TRECHO DO DOCUMENTO:
==========
14.08.2022
[Gênesis 1.1] No princípio, Deus criou os céus e a terra.
O conhecimento de algo é fruto do conjunto de categorias ou conceitos fundamentais do que se tem em questão. Deixe-me exemplificar. Digamos que você está diante de uma criança pequena. Ela está descobrindo o mundo, dando seus primeiros passos pela casa, correndo de um lado para o outro; e então ela avista uma tomada na parede e indica que irá naquela direção. Nessa hora, você vira para essa criança e diz: “Não coloque o dedo na tomada senão levará um choque; poderá até morrer com a descarga elétrica!” — PERGUNTA: será que a criança entendeu? Entendeu nada! Quais são as chances de ela te obedecer com base apenas na sua informação? Zero! Se a criança parar e te obedecer será, certamente, pelo seu tom de voz, não pelo conteúdo de sua fala. POR QUÊ? A criança pequena ainda não tem categorias para compreender essa informação. No mínimo, ela não associou o termo “tomada” ao troço na parede; ela não sabe o que é choque elétrico nem das suas consequências; ela não compreende o que é morrer.
Conceitos fundamentais ou categorias são essenciais para a formação do conhecimento e, consequentemente, tomadas de posição, posturas ou práticas de vida. Isso se aplica a todas as áreas da vida, do processo de formação da linguagem aos postulados filosóficos mais complexos; aplica-se a tudo, inclusive ao conhecimento de Deus.
Quer ver uma coisa?
==========
TAREFAS:
a. Segundo o texto sobre Gênesis 1.1, quais são as chances de a criança obedecer com base apenas na informação dada?
b. Reescreva o trecho do texto sobre Gênesis 1.1 que vai de "Conceitos fundamentais ou" até "ver uma coisa?", inclusive, trocando "categorias" por "noções".
Os registros a seguir vêm de outra fonte.
==========
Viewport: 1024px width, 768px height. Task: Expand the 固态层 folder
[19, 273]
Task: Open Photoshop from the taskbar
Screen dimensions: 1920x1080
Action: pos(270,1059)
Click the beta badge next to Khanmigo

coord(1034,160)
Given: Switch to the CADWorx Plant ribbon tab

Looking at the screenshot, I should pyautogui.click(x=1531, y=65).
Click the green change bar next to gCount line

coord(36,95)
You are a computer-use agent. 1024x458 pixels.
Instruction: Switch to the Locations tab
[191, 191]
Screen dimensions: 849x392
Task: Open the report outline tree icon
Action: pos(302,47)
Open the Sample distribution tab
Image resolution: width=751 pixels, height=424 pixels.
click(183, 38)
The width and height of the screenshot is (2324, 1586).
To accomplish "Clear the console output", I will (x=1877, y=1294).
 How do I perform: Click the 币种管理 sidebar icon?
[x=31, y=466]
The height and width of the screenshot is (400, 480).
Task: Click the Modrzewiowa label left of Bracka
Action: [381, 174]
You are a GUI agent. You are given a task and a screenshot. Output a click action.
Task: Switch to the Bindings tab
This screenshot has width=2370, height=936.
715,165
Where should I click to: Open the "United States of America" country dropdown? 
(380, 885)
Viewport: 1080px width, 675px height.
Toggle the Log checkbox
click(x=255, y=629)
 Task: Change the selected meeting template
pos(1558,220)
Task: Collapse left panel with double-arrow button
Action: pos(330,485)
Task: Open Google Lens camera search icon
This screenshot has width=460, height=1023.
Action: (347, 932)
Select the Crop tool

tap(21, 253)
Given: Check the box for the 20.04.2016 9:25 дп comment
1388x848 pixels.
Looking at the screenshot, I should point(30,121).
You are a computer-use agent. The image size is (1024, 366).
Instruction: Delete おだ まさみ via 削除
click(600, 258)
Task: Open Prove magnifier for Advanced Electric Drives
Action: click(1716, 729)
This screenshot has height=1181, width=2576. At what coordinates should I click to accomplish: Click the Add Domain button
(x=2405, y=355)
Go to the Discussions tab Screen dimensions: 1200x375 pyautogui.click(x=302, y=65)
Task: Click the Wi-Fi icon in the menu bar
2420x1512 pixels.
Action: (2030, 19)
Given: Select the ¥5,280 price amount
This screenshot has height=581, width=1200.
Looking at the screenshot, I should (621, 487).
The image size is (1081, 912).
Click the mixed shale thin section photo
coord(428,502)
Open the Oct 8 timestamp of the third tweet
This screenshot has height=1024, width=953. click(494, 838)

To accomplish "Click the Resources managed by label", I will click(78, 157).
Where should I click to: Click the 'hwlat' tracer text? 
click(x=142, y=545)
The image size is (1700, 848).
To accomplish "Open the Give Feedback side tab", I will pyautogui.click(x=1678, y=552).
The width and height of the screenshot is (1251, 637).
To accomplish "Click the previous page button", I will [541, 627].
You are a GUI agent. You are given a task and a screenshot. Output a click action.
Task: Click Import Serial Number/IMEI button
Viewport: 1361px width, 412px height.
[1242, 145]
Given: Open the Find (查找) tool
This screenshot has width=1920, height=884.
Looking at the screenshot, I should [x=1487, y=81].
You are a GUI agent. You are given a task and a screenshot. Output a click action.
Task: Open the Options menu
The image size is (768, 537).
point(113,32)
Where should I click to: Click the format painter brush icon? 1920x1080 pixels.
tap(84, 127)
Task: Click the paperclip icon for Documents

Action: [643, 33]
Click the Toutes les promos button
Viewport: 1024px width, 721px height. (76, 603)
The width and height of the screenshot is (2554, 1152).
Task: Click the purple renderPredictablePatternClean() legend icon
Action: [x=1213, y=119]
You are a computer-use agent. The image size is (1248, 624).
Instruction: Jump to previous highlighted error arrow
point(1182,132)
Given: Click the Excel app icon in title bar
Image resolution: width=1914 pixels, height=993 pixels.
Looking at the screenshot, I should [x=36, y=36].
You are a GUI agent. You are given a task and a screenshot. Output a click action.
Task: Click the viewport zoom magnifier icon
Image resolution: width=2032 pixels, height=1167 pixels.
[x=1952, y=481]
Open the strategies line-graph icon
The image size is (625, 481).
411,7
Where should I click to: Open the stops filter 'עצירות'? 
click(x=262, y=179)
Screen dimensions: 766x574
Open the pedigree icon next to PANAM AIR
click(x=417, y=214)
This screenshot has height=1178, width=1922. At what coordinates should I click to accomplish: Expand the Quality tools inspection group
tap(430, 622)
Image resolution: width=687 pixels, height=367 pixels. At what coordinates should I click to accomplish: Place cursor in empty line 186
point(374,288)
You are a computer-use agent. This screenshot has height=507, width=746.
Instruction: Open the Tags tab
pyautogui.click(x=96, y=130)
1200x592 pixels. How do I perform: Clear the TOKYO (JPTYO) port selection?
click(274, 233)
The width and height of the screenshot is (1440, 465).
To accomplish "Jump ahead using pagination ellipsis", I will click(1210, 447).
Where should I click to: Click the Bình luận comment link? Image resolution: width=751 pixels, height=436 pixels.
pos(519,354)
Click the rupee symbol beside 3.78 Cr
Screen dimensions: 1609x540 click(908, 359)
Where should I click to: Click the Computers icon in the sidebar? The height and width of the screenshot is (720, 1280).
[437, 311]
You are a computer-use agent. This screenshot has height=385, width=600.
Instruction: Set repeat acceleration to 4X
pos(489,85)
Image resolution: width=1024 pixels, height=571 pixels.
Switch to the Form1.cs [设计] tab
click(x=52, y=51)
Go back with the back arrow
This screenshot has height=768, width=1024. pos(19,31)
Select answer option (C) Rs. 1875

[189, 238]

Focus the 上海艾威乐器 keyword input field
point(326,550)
==========
RESPOSTAS:
a. Zero.

b.
Conceitos fundamentais ou noções são essenciais para a formação do conhecimento e, consequentemente, tomadas de posição, posturas ou práticas de vida. Isso se aplica a todas as áreas da vida, do processo de formação da linguagem aos postulados filosóficos mais complexos; aplica-se a tudo, inclusive ao conhecimento de Deus.
Quer ver uma coisa?